• TRY IT:
Beginning with the line that contains "Given: Select the", transcribe every line through the end of the entries exactly as written, and reproduce nothing else.

• RECORD EXCERPTS:
◆ ◆ ◆
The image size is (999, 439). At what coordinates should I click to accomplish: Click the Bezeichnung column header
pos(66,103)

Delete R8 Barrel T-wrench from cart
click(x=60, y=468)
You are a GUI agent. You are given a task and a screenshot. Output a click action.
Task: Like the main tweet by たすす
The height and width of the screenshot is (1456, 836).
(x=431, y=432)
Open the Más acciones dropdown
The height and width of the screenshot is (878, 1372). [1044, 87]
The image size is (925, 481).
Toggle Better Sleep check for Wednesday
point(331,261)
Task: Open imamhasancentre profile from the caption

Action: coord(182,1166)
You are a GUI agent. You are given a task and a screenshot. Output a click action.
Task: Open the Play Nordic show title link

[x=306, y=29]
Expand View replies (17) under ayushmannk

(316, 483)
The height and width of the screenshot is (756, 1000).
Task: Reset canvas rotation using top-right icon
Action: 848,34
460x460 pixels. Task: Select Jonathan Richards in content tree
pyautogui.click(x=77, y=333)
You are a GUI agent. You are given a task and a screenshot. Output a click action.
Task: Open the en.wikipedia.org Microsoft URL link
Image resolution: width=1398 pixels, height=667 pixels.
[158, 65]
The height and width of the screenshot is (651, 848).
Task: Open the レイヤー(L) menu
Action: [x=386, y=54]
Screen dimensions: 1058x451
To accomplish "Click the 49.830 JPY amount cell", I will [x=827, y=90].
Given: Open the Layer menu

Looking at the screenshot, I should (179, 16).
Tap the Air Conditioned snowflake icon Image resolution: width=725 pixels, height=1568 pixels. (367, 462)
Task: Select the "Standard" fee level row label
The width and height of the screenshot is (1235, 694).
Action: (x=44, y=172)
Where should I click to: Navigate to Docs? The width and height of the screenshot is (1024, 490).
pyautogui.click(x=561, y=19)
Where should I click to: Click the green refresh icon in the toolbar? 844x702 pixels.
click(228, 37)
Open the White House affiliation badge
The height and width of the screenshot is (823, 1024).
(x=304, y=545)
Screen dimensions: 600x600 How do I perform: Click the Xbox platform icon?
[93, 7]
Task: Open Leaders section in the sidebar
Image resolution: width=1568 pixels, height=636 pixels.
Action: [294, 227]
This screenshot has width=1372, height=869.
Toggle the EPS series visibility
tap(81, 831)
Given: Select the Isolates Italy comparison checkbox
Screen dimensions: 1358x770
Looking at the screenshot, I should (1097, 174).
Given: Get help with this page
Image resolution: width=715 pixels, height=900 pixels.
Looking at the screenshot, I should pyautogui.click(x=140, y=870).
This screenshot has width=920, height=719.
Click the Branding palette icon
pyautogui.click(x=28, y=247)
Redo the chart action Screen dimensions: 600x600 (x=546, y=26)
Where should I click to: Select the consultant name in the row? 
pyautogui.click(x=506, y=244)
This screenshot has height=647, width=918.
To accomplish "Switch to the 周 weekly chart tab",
◆ ◆ ◆
• THE COMPLETED TASK:
Given: Select the Isolates Italy comparison checkbox
Screen dimensions: 1358x770
Looking at the screenshot, I should (1097, 174).
Given: Get help with this page
Image resolution: width=715 pixels, height=900 pixels.
Looking at the screenshot, I should pyautogui.click(x=140, y=870).
This screenshot has width=920, height=719.
Click the Branding palette icon
pyautogui.click(x=28, y=247)
Redo the chart action Screen dimensions: 600x600 (x=546, y=26)
Where should I click to: Select the consultant name in the row? 
pyautogui.click(x=506, y=244)
This screenshot has height=647, width=918.
To accomplish "Switch to the 周 weekly chart tab",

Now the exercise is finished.